Michal Hocko Feb. 12, 2025, 4:57 p.m. UTC | #3
On Tue 11-02-25 10:55:20, Tejun Heo wrote:
> Hello, Michal.
> 
> On Thu, Feb 06, 2025 at 01:26:33PM +0100, Michal Hocko wrote:
> ...
> > It has turned out that iscsid has worked around this by dropping
> > PR_SET_IO_FLUSHER (https://github.com/open-iscsi/open-iscsi/pull/382)
> > when scanning host. But we can do better in this case on the kernel side
> 
> FWIW, requiring GFP_KERNEL context for probing doesn't sound too crazy to
> me.
> 
> > @@ -2204,7 +2204,12 @@ static void pcpu_balance_workfn(struct work_struct *work)
> >  	 * to grow other chunks.  This then gives pcpu_reclaim_populated() time
> >  	 * to move fully free chunks to the active list to be freed if
> >  	 * appropriate.
> > +	 *
> > +	 * Enforce GFP_NOIO allocations because we have pcpu_alloc users
> > +	 * constrained to GFP_NOIO/NOFS contexts and they could form lock
> > +	 * dependency through pcpu_alloc_mutex
> >  	 */
> > +	unsigned int flags = memalloc_noio_save();
> 
> Just for context, the reason why the allocation mask support was limited to
> GFP_KERNEL or not rather than supporting full range of GFP flags is because
> percpu memory area expansion can involve page table allocations in the
> vmalloc area which always uses GFP_KERNEL. memalloc_noio_save() masks IO
> part out of that, right? It might be worthwhile to explain why we aren't
> passing down GPF flags throughout and instead depending on masking.

I have gone with masking because that seemed easier to review and more
robust solution. vmalloc does support NOFS/NOIO contexts these days (it
will just uses scoped masking in those cases). Propagating the gfp
throughout the worker code path is likely possible, but I haven't really
explored that in detail to be sure. Would that be preferable even if the
fix would be more involved?

> Also, doesn't the above always prevent percpu allocations from doing fs/io
> reclaims? 

Yes it does. Probably worth mentioning in the changelog. These
allocations should be rare so having a constrained reclaim didn't really
seem problematic to me. There should be kswapd running in the background
with the full reclaim power.

> ie. Shouldn't the masking only be used if the passed in gfp
> doesn't allow fs/io?

This is a good question. I have to admit that my understanding might be
incorrect but wouldn't it be possible that we could get the lock
dependency chain if GFP_KERNEL and scoped NOFS alloc_pcp calls are
competing? 

					fs/io lock
					pcpu_alloc_noprof(NOFS/NOIO)
pcpu_alloc_noprof(GFP_KERNEL)
  pcpu_schedule_balance_work
    pcpu_alloc_mutex
    					  pcpu_alloc_mutex
      allocation_deadlock throgh fs/io lock

This is currently not possible because constrained allocations only do
trylock.

Makes sense?
Tejun Heo Feb. 12, 2025, 6:14 p.m.

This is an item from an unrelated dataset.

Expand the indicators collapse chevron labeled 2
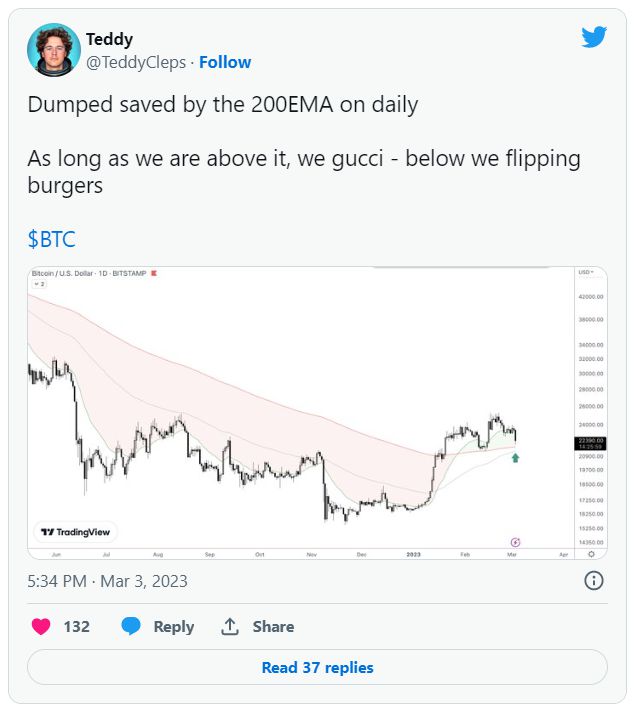pos(40,284)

UTC | #4
Hello,

On Wed, Feb 12, 2025 at 05:57:04PM +0100, Michal Hocko wrote:
...
> I have gone with masking because that seemed easier to review and more
> robust solution. vmalloc does support NOFS/NOIO contexts these days (it
> will just uses scoped masking in those cases). Propagating the gfp

I see. Nice.

> throughout the worker code path is likely possible, but I haven't really
> explored that in detail to be sure. Would that be preferable even if the
> fix would be more involved?

Longer term, yeah, I think so.

> > Also, doesn't the above always prevent percpu allocations from doing fs/io
> > reclaims? 
> 
> Yes it does. Probably worth mentioning in the changelog. These
> allocations should be rare so having a constrained reclaim didn't really
> seem problematic to me. There should be kswapd running in the background
> with the full reclaim power.

Hmm... you'd a better judge on whether that'd be okay or not but it does
bother me that we might be increasing the chance of allocation failures for
GFP_KERNEL users at least under memory pressure.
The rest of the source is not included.